TNR article on classical Chinese poetry

http://www.tnr.com/politics/story.html?id=cd5b73e0-bb67-4c8c-b986-14998b4382b9

The ideograms, which Pound turned into an obsession, that make up some (though far from all) Chinese characters; the very notion of words as single characters, rather than permutations of an alphabet; the tones that determine the meaning of words, and whose patterning is a central element of Chinese verse; the attenuation or absence of many features of English grammar, including pronouns and tenses--all these factors make it impossible for the reader of an English translation to have any accurate sense of how a Chinese poem sounds, moves, and feels to a Chinese reader.

Comments

# 1.   

I'm exhausted with this requisite trope of "translation is impossible." That notwithstanding, this is an impressively sophisticated review of Chinese poetry in English translation. Quite an achievement for the New Republic, which is not a publication known in the circles I travel in for the breadth of their view of poetry.

Lucas

Lucas , May 14, 2009, 7:22p.m.

# 2.   

"...all these factors make it impossible for the reader of an English translation to have any accurate sense of how a Chinese poem sounds, moves, and feels to a Chinese reader."

Personally, I would generally agree. And I felt the same way when I read Baudelaire when studying in France.

What is much more important, it seems to me, is to render translated poetry in a way that feels like poetry to those of us on the other side of the divide.

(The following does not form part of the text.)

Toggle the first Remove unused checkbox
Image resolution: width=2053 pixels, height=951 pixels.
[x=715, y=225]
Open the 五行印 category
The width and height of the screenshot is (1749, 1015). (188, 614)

Many people do not believe that Chinese poetry can be meaningfully translated into European languages. And not a few people believe that all poetry is untranslatable.

Which is why I salute those who undertake it nonetheless. Looking forward to more breakthroughs!

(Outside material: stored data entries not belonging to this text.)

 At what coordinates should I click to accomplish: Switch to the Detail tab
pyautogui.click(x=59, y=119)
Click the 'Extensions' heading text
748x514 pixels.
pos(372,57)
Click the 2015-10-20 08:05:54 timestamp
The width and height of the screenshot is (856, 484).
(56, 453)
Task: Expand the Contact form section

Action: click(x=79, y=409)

Chinese Books, English Reviews
www.bruce-humes.com

Bruce Humes, May 15, 2009, 9a.m.

# 3.   

So how could a contemporary English reader suspect that to a T'ang-era reader, in Owen's words, this poem also "violates basic decorum," because it contains "too many trees and at least two streams"? Or that the opening couplet is a "serious fault" because "a poem should begin with the general scene or an indication of the occasion," not with a specific detail like the dog barking, which "should be placed where the 'evidence trope' belongs, in the middle couplets, where its ingenuity can be muted by a parallel"?

When so much information is missing--and how could it be included?--from even a skillful translation, can an English reader be said to be reading Li Po at all?

Swap in "Chinese" for "English" in that statement and it would be just as valid. That the poetry works for today's Chinese reader in the absence of the more obscure technical considerations is encouraging for someone who hopes to capture it in translation.

jdmartinsen, May 15, 2009, 9:11a.m.

# 4.   

And as a corollary to Joel's point that the intricacies of Chinese classical poetry are just as opaque to contemporary Chinese readers as they are to contemporary western readers:

I don't believe that classical English sonnets - either in the original or in translation - are any less enjoyable to readers who don't know about rhyme schemes or the differences between Shakespearean and Petrarchan sonnets. We can never hope to read 18th-century poetry the way 18th-century readers did, and we certainly won't experience Heian-era haiku the way Heian-era Japanese readers did. That doesn't mean we can't understand the poems, or translate them well, or ensure their survival.

Cindy M. Carter, May 17, 2009, 12:51p.m.